Thursday, August 06, 2020

Heroes of the Faith: Thomas à Kempis and the Early Reformers

For it is written: “Be holy, because I am holy.”  – 1 Peter 1:16 

Whoever wants to be my disciple must deny themselves and take up their cross daily and follow me.  – Luke 9:23 

Do nothing out of selfish ambition or vain conceit, but in humility consider others better than yourselves.  – Philippians 2:3

Early Reform Movements in the Late Middle Ages

John Wycliffe
- Reform movements began appearing across Christian Europe throughout the 14th and 15th centuries. Some of these (like Wycliffe’s and Hus’ movements) dared to criticize the institutions and official practices of the Roman Catholic church—they were declared heretical and are now seen as forerunners of the Protestant Reformation. Other movements, like the “Devotio Moderna,” of which Kempis’ Imitation of Christ is an early representative work, remained within Roman Catholicism and aimed at a reformation of personal piety and holiness. 

- John Wycliffe (1328-1384) was an English philosopher and theologian who inspired a movement of lay preachers, the Lollards, which tried to initiate biblically-centered reforms. He was also a pioneer of the first Bible translation into English. 

Jan Hus
- Jan Hus (1369-1415) was a Czech priest who criticized the practice of papal indulgences. His ideas inspired the German reformers of the 16th century. He was burned at the stake by church authorities.

- Thomas à Kempis (1380-1471) was a relatively unknown monk and a member of the Devotio Moderna movement, founded by Geert Groote. They emphasized the practices of inner holiness, prayer, and humility as a means of reforming the Roman Catholic church from within. Kempis is probably the author of The Imitation of Christ, perhaps the most widely read devotional book from all of Christian history. It was written in the Netherlands around 1420, and has remained tremendously influential to this day.

Selections from The Imitation of Christ

On Humility:
It is great wisdom and perfection to consider ourselves as nothing and always to judge well and highly of others….We are all frail; but think of yourself as one who is more frail than others.

You will make no progress in the interior life until you regard yourself as lower than everyone else.

It is better to lead a hidden life and care about one’s salvation than to neglect it and work miracles.

On Relationships:
If God dwells among us then we must sometimes relinquish our own opinion for the sake of peace. Who is so wise as to be able to know all things? Therefore, rely not too heavily on your own opinion, but listen to the ideas of others as well. Your opinion may be a good one, but if, for God’s sake, you set it aside and follow that of another, you will profit the more.
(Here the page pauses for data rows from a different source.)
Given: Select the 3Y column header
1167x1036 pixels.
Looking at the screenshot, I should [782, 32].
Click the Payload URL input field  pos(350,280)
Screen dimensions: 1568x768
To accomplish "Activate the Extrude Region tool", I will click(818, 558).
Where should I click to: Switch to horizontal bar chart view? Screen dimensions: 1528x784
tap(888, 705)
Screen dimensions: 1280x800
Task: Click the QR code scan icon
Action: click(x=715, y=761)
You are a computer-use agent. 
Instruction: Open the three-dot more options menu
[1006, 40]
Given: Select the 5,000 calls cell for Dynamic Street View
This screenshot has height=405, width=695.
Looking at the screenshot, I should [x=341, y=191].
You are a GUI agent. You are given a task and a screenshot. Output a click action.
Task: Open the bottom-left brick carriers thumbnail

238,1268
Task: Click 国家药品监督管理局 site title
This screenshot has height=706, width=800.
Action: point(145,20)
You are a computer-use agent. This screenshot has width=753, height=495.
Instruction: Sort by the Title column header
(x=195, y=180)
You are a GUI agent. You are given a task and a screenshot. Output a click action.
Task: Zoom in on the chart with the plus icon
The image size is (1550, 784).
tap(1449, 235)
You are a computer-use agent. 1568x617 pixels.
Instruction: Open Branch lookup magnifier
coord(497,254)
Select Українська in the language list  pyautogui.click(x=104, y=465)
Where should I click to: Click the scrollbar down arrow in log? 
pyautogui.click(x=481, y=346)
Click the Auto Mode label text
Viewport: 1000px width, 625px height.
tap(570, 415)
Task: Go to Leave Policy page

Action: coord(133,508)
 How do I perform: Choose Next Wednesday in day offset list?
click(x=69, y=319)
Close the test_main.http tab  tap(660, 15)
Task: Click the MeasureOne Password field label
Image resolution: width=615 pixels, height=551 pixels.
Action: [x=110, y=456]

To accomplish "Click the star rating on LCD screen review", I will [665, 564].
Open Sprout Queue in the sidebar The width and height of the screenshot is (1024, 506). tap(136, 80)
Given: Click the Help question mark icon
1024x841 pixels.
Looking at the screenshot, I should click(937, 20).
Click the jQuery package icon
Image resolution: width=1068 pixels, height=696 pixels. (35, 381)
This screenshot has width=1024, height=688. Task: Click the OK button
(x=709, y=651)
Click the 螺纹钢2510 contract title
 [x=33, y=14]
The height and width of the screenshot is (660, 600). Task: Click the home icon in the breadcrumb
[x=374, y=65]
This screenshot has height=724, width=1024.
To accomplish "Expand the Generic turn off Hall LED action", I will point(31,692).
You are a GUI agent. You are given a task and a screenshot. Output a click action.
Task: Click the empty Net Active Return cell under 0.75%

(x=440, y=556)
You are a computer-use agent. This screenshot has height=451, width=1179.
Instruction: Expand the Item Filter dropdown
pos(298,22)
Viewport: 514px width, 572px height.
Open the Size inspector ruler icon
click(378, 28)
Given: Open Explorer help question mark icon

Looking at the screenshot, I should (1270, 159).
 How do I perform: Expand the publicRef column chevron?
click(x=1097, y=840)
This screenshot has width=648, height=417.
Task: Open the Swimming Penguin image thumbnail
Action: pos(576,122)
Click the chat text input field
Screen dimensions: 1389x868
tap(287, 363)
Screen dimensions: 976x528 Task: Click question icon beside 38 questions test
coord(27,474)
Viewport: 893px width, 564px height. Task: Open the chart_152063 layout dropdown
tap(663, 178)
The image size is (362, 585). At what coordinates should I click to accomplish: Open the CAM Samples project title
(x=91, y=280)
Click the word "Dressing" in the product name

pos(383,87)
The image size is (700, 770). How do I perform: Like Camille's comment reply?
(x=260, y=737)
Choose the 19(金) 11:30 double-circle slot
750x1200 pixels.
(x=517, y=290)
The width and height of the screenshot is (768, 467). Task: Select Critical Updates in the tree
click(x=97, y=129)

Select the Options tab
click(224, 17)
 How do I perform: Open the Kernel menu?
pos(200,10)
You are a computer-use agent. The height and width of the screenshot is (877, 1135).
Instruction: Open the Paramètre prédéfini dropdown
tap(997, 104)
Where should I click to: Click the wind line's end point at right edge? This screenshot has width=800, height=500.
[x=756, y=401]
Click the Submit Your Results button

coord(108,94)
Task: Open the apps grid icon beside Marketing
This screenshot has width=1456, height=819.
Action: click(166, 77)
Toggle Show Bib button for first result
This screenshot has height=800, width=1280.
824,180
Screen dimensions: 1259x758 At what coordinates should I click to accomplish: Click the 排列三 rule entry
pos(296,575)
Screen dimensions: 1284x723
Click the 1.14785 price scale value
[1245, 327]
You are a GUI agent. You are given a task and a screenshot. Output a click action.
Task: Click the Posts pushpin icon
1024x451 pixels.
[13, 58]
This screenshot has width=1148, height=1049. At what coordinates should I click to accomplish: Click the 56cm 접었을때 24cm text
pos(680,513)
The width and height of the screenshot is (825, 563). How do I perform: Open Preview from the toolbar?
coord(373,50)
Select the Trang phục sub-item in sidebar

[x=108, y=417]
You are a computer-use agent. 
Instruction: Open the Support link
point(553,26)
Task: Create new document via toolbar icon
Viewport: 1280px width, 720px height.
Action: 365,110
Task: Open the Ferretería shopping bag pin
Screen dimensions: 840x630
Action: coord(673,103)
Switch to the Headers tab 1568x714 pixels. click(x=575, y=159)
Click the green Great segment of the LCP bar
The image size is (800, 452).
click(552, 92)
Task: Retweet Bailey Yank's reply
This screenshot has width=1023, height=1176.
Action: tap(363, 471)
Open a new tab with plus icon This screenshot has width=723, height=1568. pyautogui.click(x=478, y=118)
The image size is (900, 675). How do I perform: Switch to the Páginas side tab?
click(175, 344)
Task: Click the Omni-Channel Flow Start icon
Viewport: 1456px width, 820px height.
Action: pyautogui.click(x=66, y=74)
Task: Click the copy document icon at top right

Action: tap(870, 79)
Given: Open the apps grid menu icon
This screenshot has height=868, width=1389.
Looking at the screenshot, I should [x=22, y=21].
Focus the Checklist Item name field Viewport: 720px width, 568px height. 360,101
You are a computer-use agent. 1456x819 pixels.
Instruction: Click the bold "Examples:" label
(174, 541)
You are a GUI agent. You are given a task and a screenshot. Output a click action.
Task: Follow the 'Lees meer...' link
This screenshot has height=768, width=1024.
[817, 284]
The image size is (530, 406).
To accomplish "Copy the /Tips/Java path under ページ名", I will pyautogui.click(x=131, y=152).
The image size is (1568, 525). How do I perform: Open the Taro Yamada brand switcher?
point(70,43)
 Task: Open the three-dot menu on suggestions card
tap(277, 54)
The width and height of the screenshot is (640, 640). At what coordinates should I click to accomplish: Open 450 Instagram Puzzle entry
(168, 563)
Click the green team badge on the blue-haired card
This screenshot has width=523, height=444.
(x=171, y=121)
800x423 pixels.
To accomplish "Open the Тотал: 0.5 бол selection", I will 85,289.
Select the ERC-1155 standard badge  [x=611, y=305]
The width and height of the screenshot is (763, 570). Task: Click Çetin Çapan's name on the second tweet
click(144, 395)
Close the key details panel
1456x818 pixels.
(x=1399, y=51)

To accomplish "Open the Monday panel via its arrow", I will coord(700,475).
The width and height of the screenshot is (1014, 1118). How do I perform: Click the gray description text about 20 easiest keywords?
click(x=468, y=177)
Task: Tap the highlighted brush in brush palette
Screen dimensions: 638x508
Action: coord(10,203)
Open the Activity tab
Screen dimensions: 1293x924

Be patient in bearing the imperfections and weaknesses of others, no matter what they may be, just as others have to put up with your faults. If you cannot remake yourself in the way you would like, why, then, do you expect another to fashion himself according to the pattern you set for him?

Don’t have your peace depend on what other men might say about you. Whether they interpret your actions rightly or wrongly, you still are what you are.

Everyone enjoys living in peace and love with those who think the same as they do, but if you can live in peace with those who are difficult, obdurate, and undisciplined, ah, that is a great grace, a courageous and praiseworthy deed.

On Making Spiritual Progress:
If you want to understand Christ’s words and relish them fully, you must strive to conform your entire life to his.

If you only knew how much peace you can give yourself and how much joy you give to others by living as you should, I think you would show greater interest in your spiritual progress.

Jesus today has many lovers of his heavenly kingdom, but few of them carry his cross. He has many friends who ask for consolation, but few who pray for affliction. He has many companions to share his meals, but few to share his fasting.

Progress in the spiritual life does not consist so much in the possession of the grace of consolation as it does in the following: being able, with humility and patient resignation, to live without it, not becoming lazy with regard to your prayers, nor giving up the devotional exercises you are accustomed to perform.

Bear the cross cheerfully and it will bear you.

Without the way, there is no going; without the truth, there is no knowing; without the life, there is no living.